Looks like the code is still using the var prefs = PreferencesManager.getExtensionPrefs() and prefs.set() methods even though it's now core code.

Instead you should use PreferencesManager.definePreference() to define the pref, then PreferencesManager.get() and PreferencesManager.set() to get/set values so PreferencesManager can figure out all the scope stuff for you.

MiguelCastillo commented 10 years ago

I just randomly ran into while testing another issues... I cannot reproduce it with your steps so I cannot verify that the changes you suggest fix the issue, even though they just seem correct.

MiguelCastillo commented 10 years ago

@redmunds I take it back... I randomly ran into the issue because I had just installed the themes extension another issue. And things started to act weird.

dangoor commented 10 years ago

Using getExtensionPrefs is legit, even for core code. All it does is ensure that all of the prefs you use have a consistent prefix.

@redmunds Based on this comment in which you show the theme settings appearing in the *.html path part of a project prefs, I don't think this is a problem with themes. The themes code is just calling an unqualified prefs.set which means that it should set the pref in the same place from which the pref value is coming from (or "user" level, if the pref is coming from defaults).
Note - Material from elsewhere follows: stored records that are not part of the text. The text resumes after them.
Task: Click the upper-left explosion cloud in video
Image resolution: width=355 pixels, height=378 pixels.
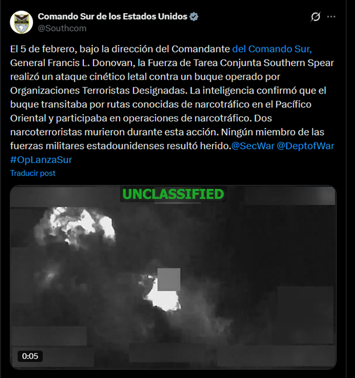Action: pos(77,225)
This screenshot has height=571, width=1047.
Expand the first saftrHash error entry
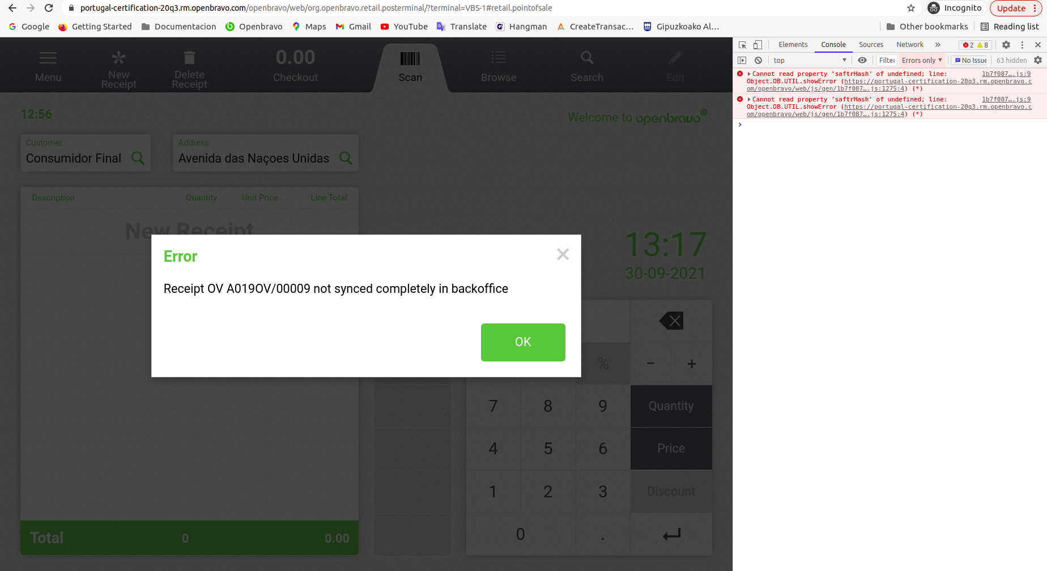(x=749, y=74)
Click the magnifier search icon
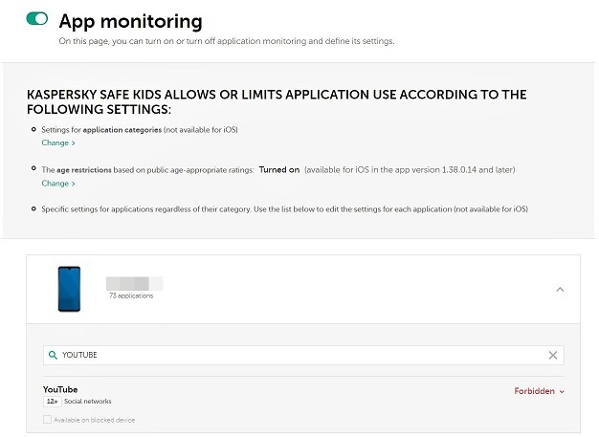This screenshot has height=437, width=599. (x=53, y=355)
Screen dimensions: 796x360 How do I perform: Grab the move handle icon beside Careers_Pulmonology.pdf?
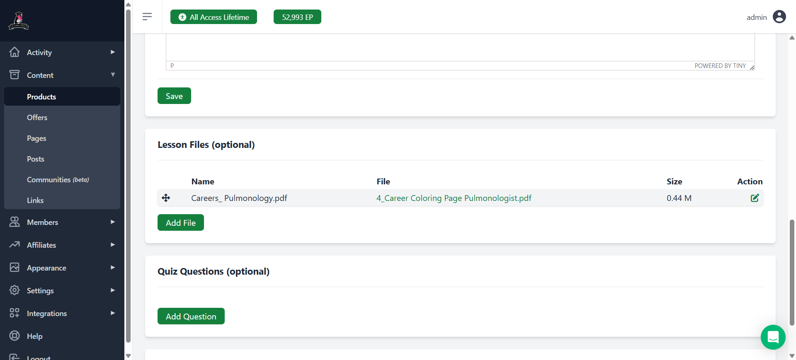166,198
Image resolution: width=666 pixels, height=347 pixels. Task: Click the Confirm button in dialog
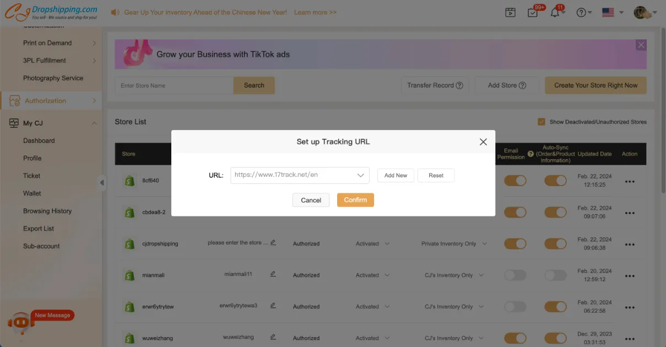(x=355, y=200)
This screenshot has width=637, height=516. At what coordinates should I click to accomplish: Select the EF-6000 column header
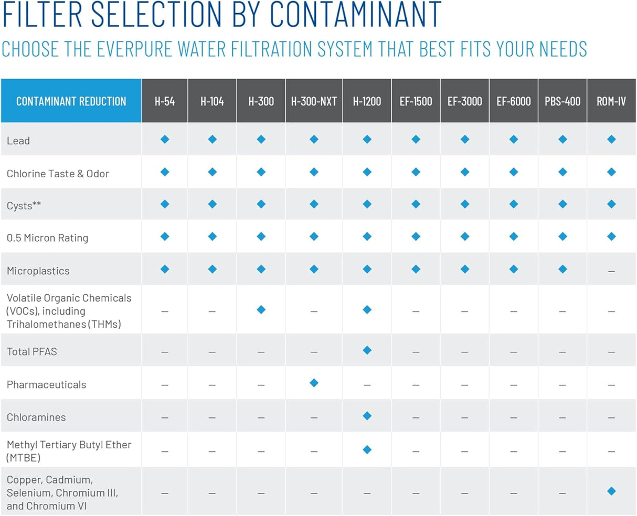tap(514, 101)
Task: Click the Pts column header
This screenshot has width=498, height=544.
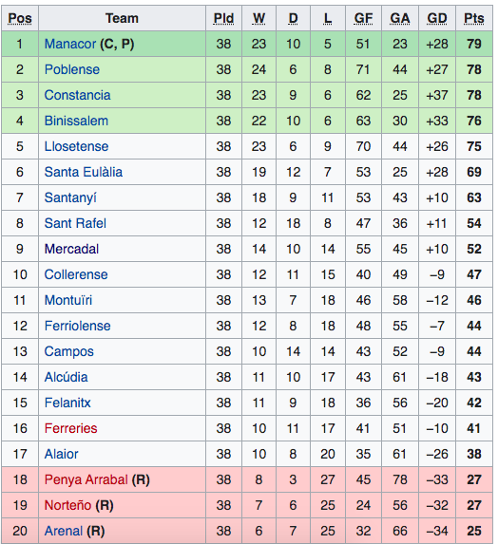Action: pyautogui.click(x=474, y=18)
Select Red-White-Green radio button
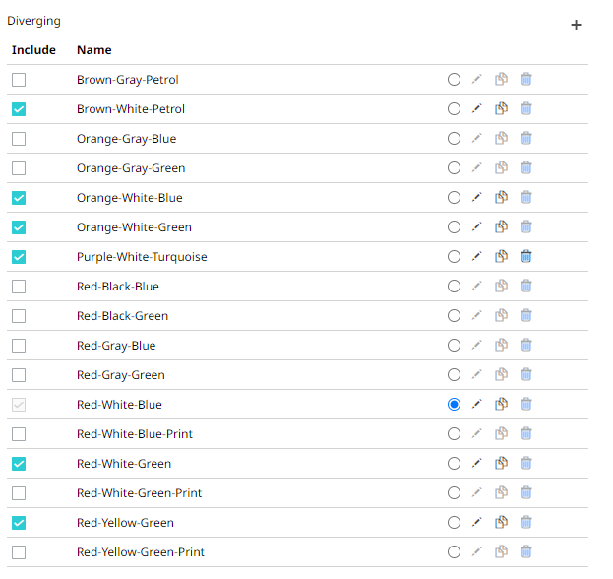Screen dimensions: 613x579 tap(454, 463)
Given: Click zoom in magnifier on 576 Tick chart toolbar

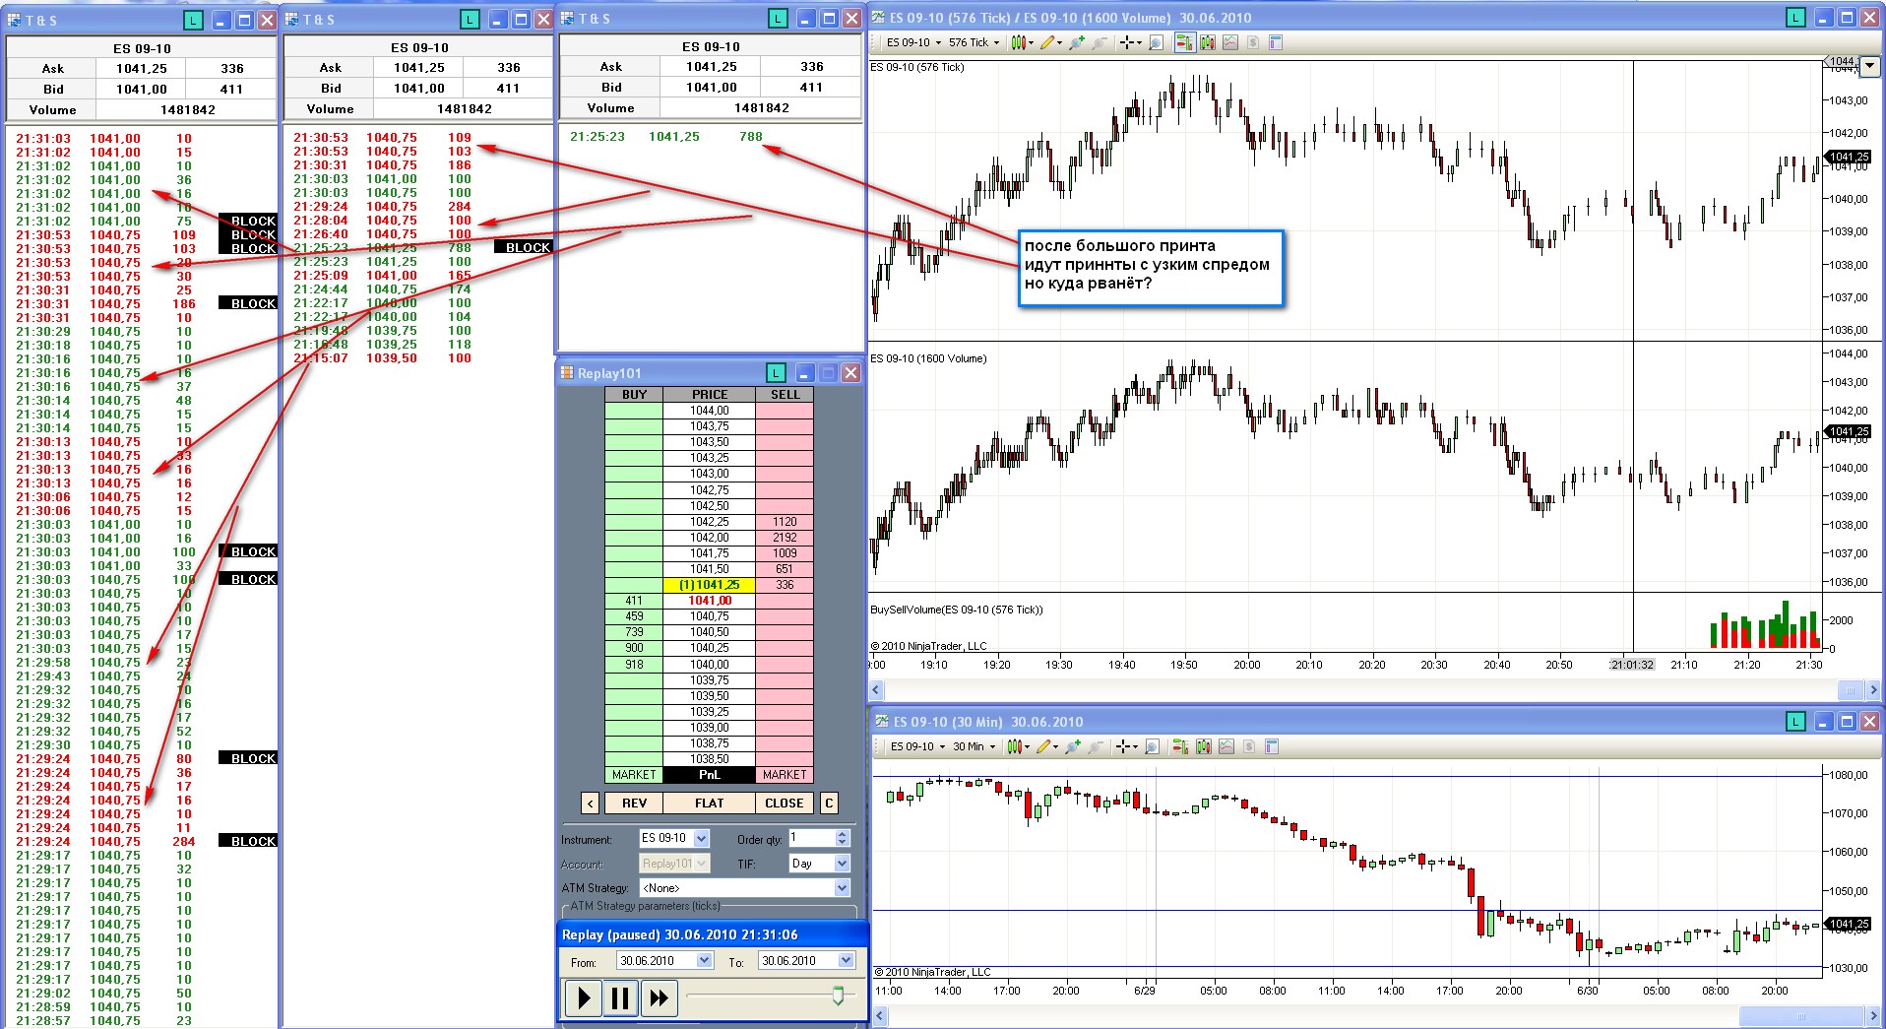Looking at the screenshot, I should pos(1076,42).
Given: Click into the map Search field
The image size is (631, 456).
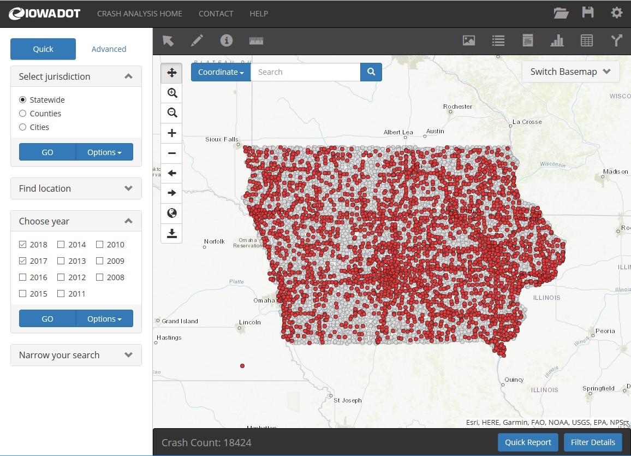Looking at the screenshot, I should pyautogui.click(x=306, y=72).
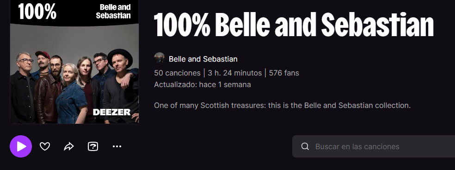Viewport: 455px width, 170px height.
Task: Toggle the heart to favorite this playlist
Action: (45, 146)
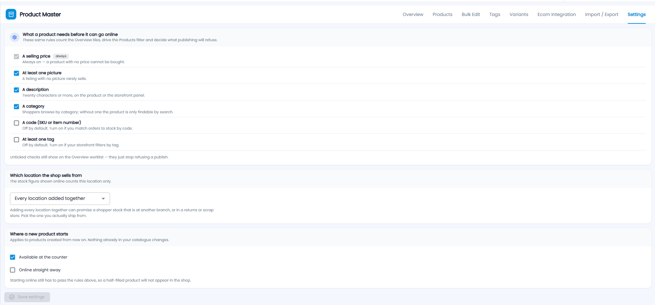Open the Ecom Integration tab
This screenshot has height=305, width=655.
557,15
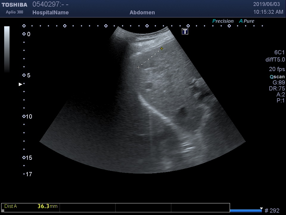Select the yellow caliper cross marker

click(x=161, y=48)
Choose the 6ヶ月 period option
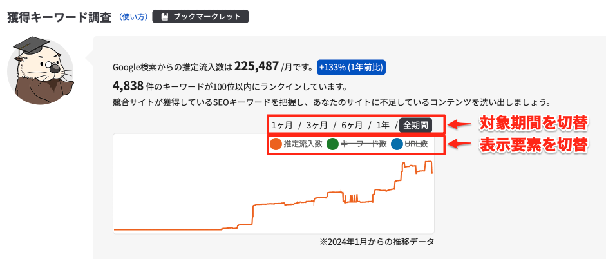This screenshot has width=606, height=259. (352, 125)
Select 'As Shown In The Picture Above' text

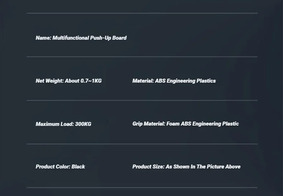[203, 167]
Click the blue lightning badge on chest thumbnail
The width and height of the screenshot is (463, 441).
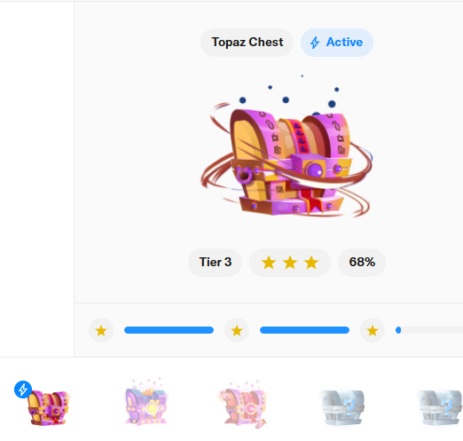(x=23, y=390)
dangoor commented 10 years ago

I can reproduce this problem. I created a .brackets.json file in the Getting Started project with a *.html path and settings wound up in there (including brackets-git settings). This is some sort of preferences manager bug.

MiguelCastillo commented 10 years ago

@dangoor awesome you can reproduce... bad we got a bug :) So, is there something immediate I can do to address this issue in themes?

dangoor commented 10 years ago

@MiguelCastillo From what I can see, Themes is off the hook. This is a preferences system problem.